___ Extract to read ___
Cells from 48 h cultures of (A) E. histolytica HM-1:IMSS; 200:NIH; KCG:0687:03 and E. invadens IP-1 and (B) E. histolytica HM-1:IMSS, 2592100 and DS4-868 were fixed and stained with DAPI to analyse the DNA content of individual nuclei. The DAPI fluorescence values for each isolate were drawn as individual histograms. The x-axis shows fluorescence values, representing the nuclear DNA content on a linear scale and the y-axis represents the number of nuclei as a fraction of the highest number of nuclei obtained in any sub-class of each scan.
Taken together, the data presented in Figs. 1 and 2 show that both cellular and nuclear DNA contents vary amongst cells in all axenic E. histolytica isolates studied. Since E. histolytica cells normally proliferate in the xenic environment of the large intestine, we compared the DNA content of two isolates under both xenic and axenic conditions.
The average DNA content of E. histolytica trophozoites is much less in xenic culture than in axenic culture
The original xenic cultures of E. histolytica HM-1:IMSS, 200:NIH and KCG:0687:3 are no longer available. E. histolytica 2592100 and DS4-868 were isolated recently and are maintained as both xenic and axenic cultures. A comparison of these paired cultures showed differences in cellular and nuclear size as well as in DNA content. The nuclear DNA content of both E. histolytica isolates was at least 10 fold lower when grown under xenic conditions compared to axenic cultures (Fig. 3A). Since axenic cultures of E. histolytica are derived from xenic cultures by step-wise elimination of associated microbes, it is likely that during this adaptation the E. histolytica cells increased in size (data not shown) and accumulated large amounts of DNA. Increased nuclear DNA content is possible if cells undergo endo-replication of the genome without mitosis. Such an event leads to accumulation of multiple copies of the genome (polyploidy) and is likely to be accompanied by an increase in nuclear size. Analysis of nuclei in E. histolytica 2592100 and DS4-868 xenic and axenic cultures showed a size increase in axenic cultures commensurate with the increase in DNA content (Fig. 3B). Furthermore, analysis of the number of nuclei in each cell showed that, in both isolates, multi-nucleated cells were more frequent (12–15%) in axenic cultures (Table 1). Thus E. histolytica cells contained increased amounts of nuclear DNA and cultures contained more multi-nucleate cells after adapting to axenic growth.
(A) Cells from xenic and axenic cultures of 2592100 and DS4-868 were fixed and stained with DAPI to analyze the DNA content of individual nuclei. The x-axis is fluorescence plotted on a logarithmic scale to demonstrate the great difference in DNA content between xenic and axenic nuclei. The y-axis is as in fig. 2. (B) Nuclear contour area was measured as an indicator of differences in nuclear size or volume in cells growing under xenic and axenic conditions. The y-axis is as above.
In order to determine if the polyploid or multi-nucleate axenic cells were proliferating cells, we labeled axenic cells with CFSE which is segregated into daughter cells so that the individual cell's fluorescence is reduced with each cell division. These cells were harvested every 12 h for 3 days and the amount of CFSE was monitored along with cellular DNA content (Fig. 4). Fig. 4 shows that the CFSE fluorescence diminished progressively over time, while the DNA content profile displayed characteristic heterogeneity (Fig. 4). A proportionate increase in cell numbers (Table 2) showed that cell division occurred consistently. Multi-nucleated cells were distributed in similar numbers throughout the time course (Table 2). If polyploid or multi-nucleated cells were non-dividing, these would have persisted as a subpopulation with high CFSE and perhaps increasing propidium iodide values over the time course.
___ Collected data ___
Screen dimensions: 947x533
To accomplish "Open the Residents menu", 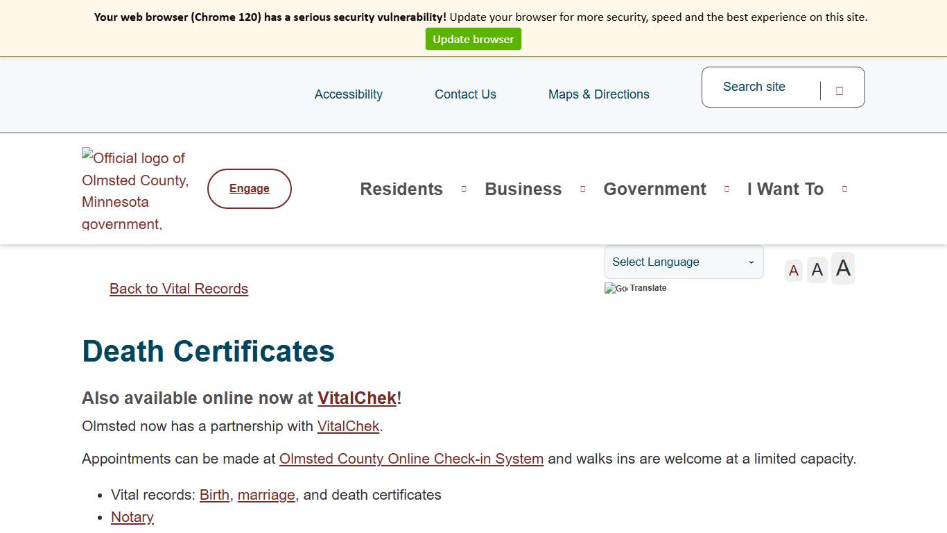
___
Rewrite the text on Entamoeba DNA content, starting with "Cells from 48" and going on through "both xenic and axenic conditions.", swapping "histograms" for "bar charts".

Cells from 48 h cultures of (A) E. histolytica HM-1:IMSS; 200:NIH; KCG:0687:03 and E. invadens IP-1 and (B) E. histolytica HM-1:IMSS, 2592100 and DS4-868 were fixed and stained with DAPI to analyse the DNA content of individual nuclei. The DAPI fluorescence values for each isolate were drawn as individual bar charts. The x-axis shows fluorescence values, representing the nuclear DNA content on a linear scale and the y-axis represents the number of nuclei as a fraction of the highest number of nuclei obtained in any sub-class of each scan.
Taken together, the data presented in Figs. 1 and 2 show that both cellular and nuclear DNA contents vary amongst cells in all axenic E. histolytica isolates studied. Since E. histolytica cells normally proliferate in the xenic environment of the large intestine, we compared the DNA content of two isolates under both xenic and axenic conditions.